◆ Written instruction
Put the lines from the one containing "Where should I" through the final line into a JSON list of strings, with one string per line and no blank lines. Leave the pictures out.

◆ Extracted entries
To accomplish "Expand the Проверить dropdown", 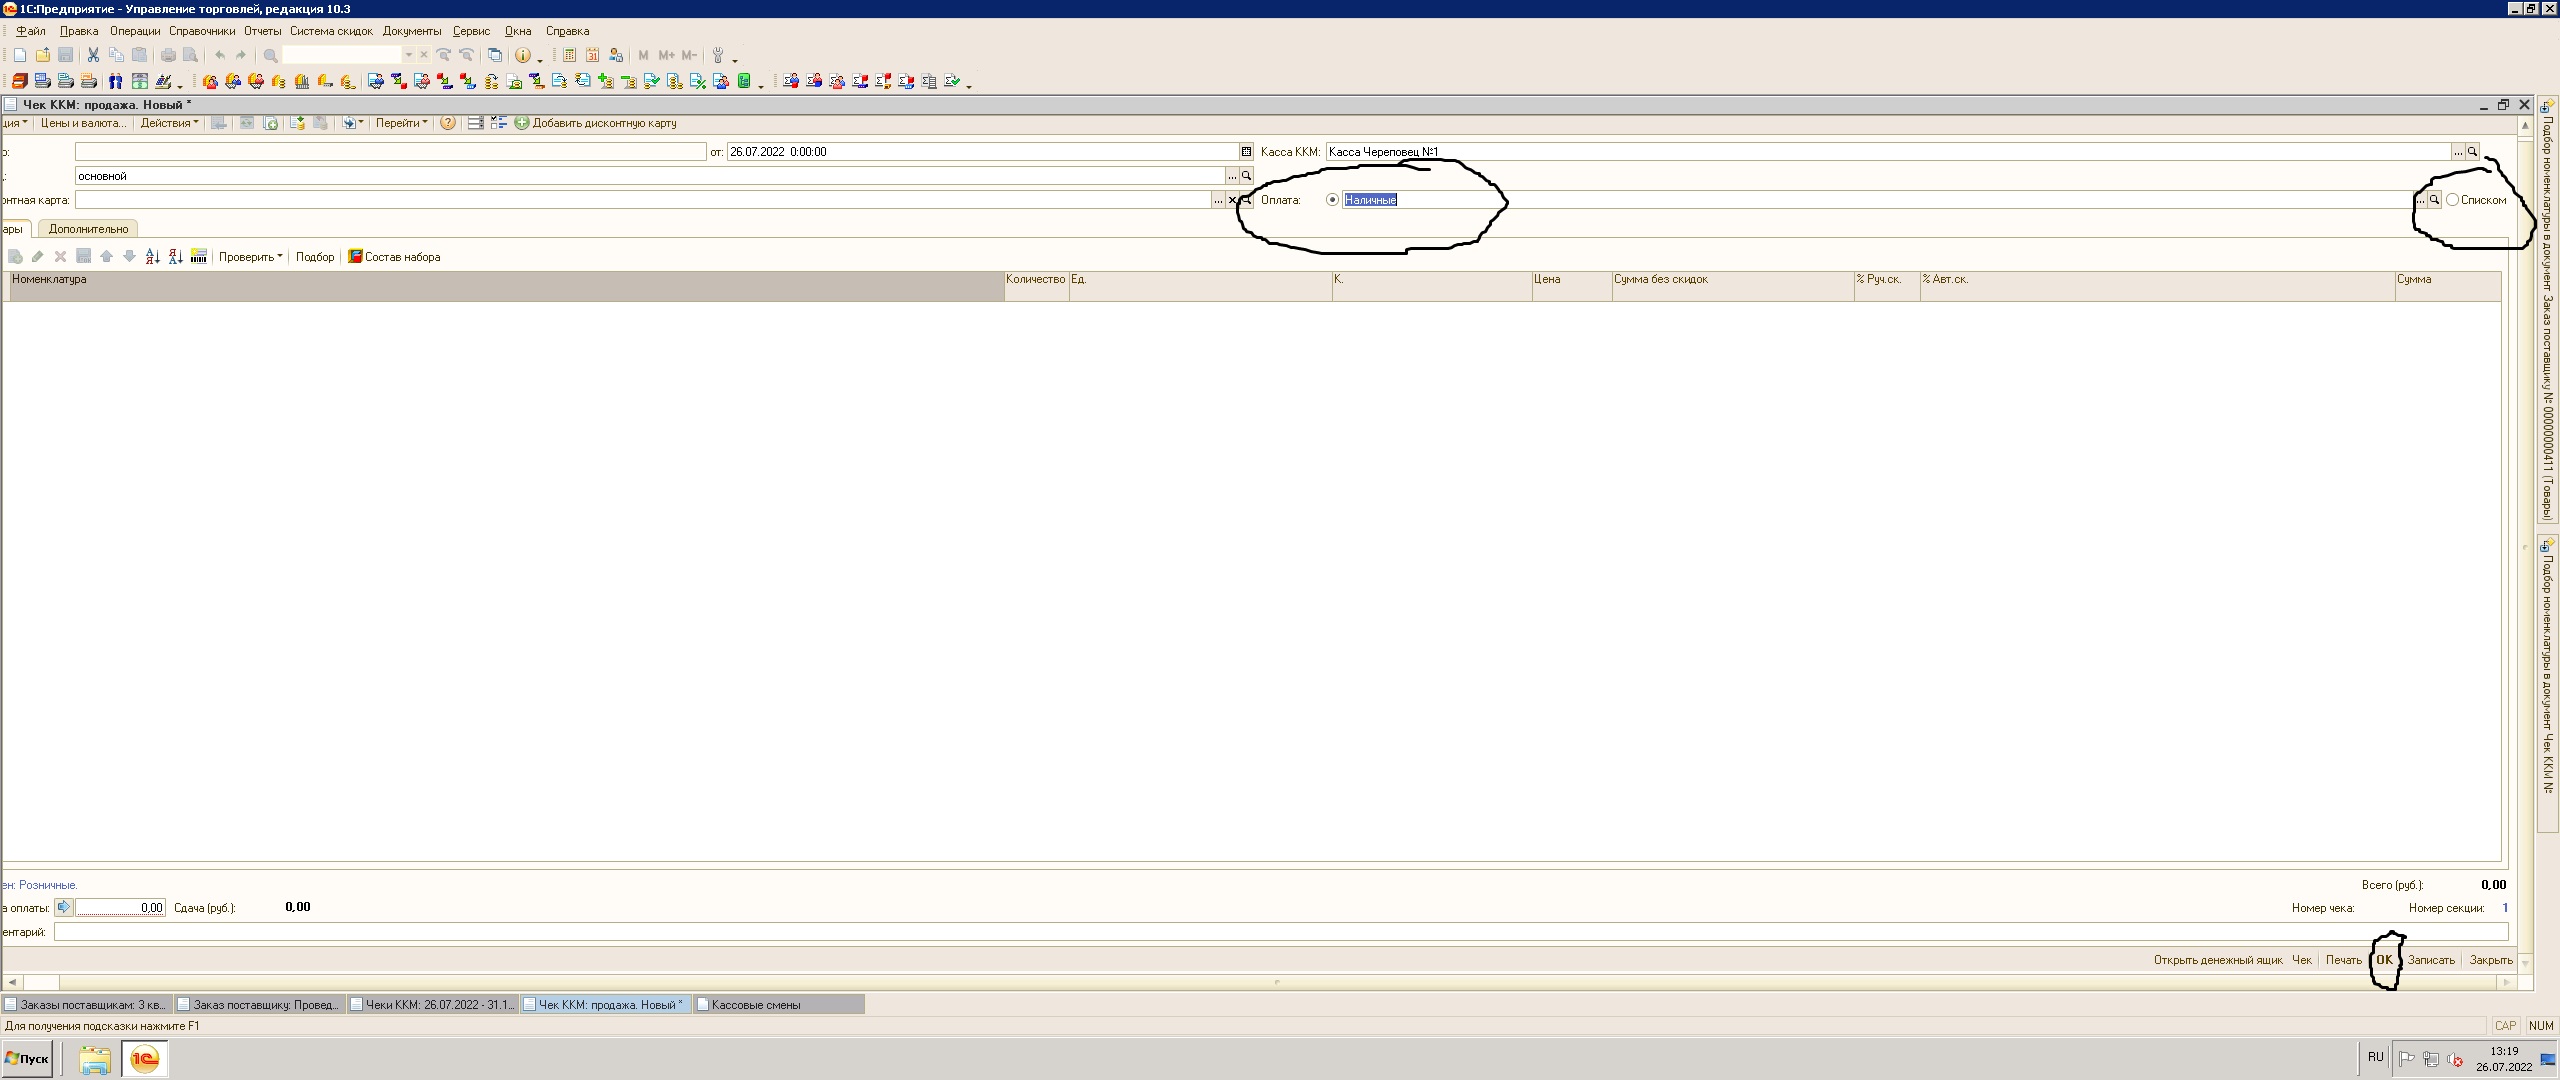I will pyautogui.click(x=250, y=257).
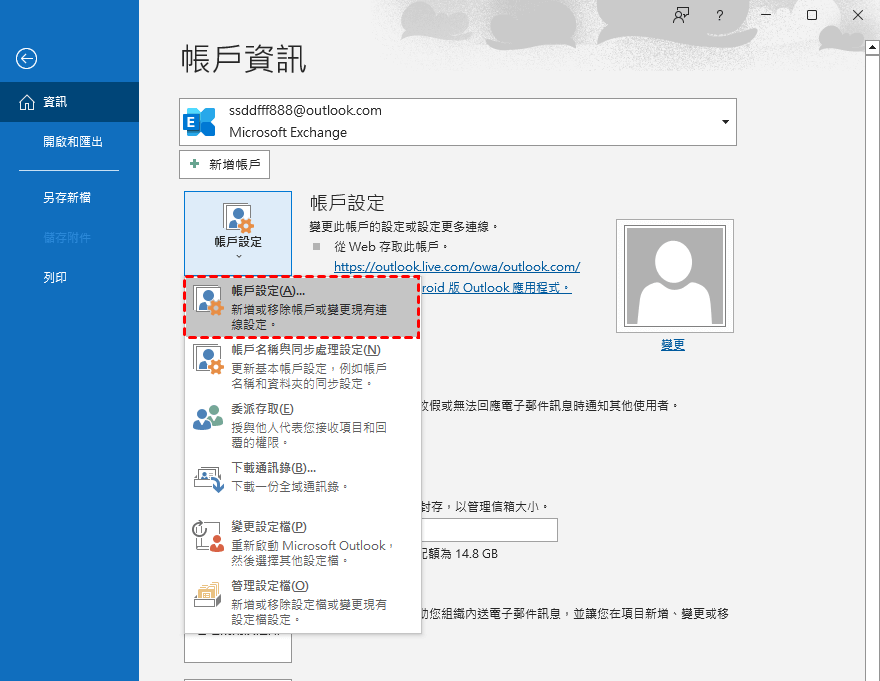Open the outlook.live.com OWA link
Image resolution: width=880 pixels, height=681 pixels.
(456, 267)
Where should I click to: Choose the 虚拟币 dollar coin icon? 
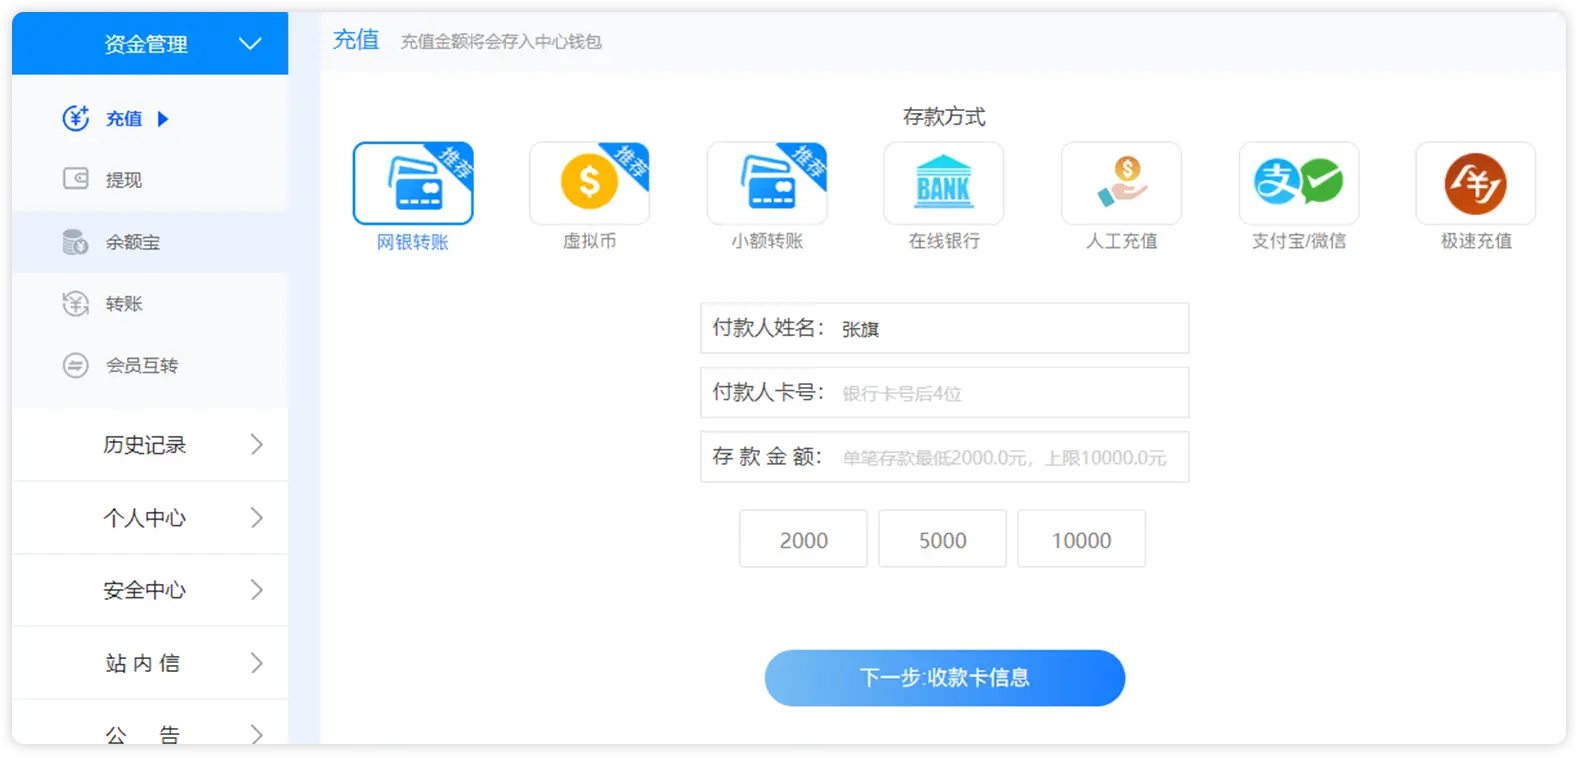pos(589,184)
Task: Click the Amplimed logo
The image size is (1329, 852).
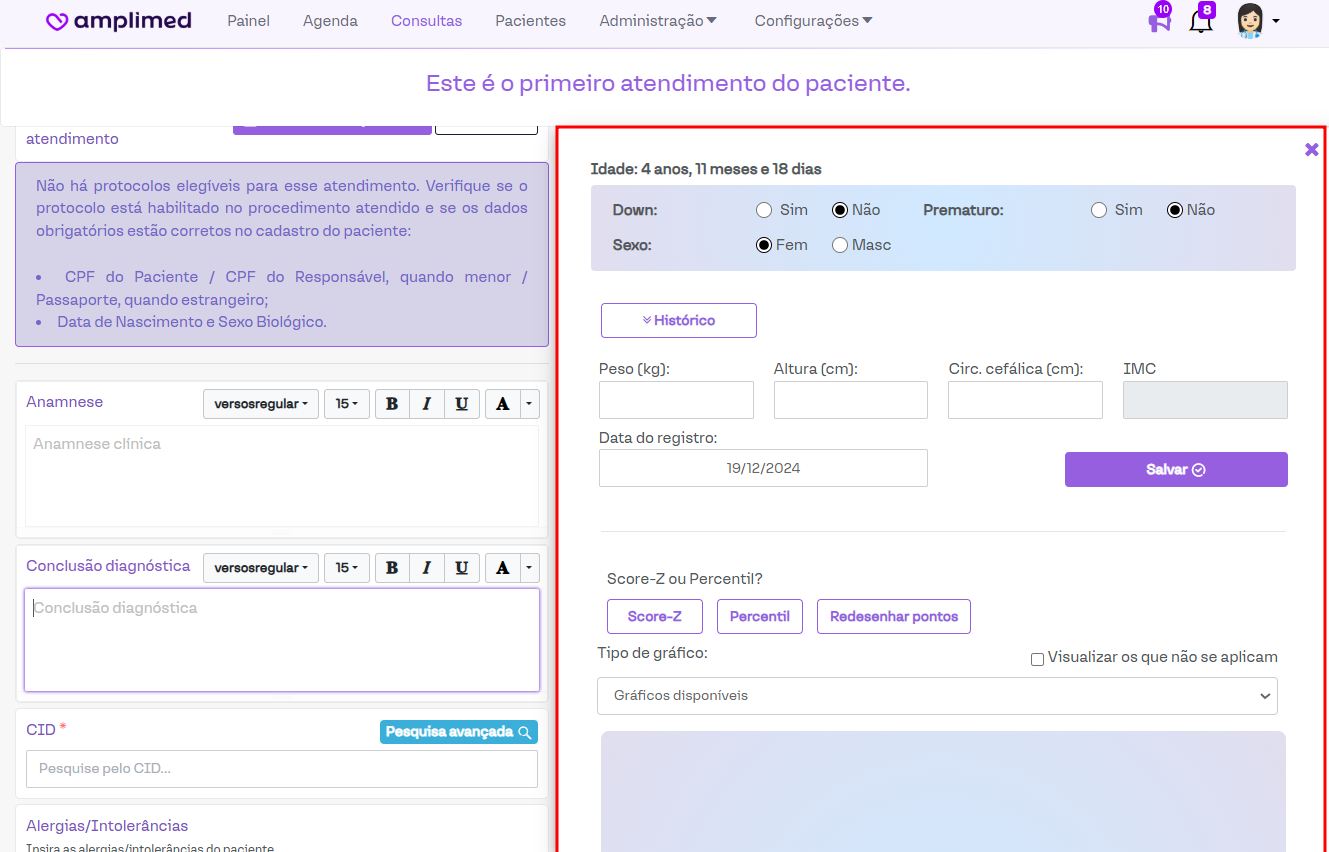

◆ Task result
[
  "Where should I click to: Choose the 虚拟币 dollar coin icon? ",
  "pos(589,184)",
  "Task: Click the Amplimed logo",
  "The image size is (1329, 852)."
]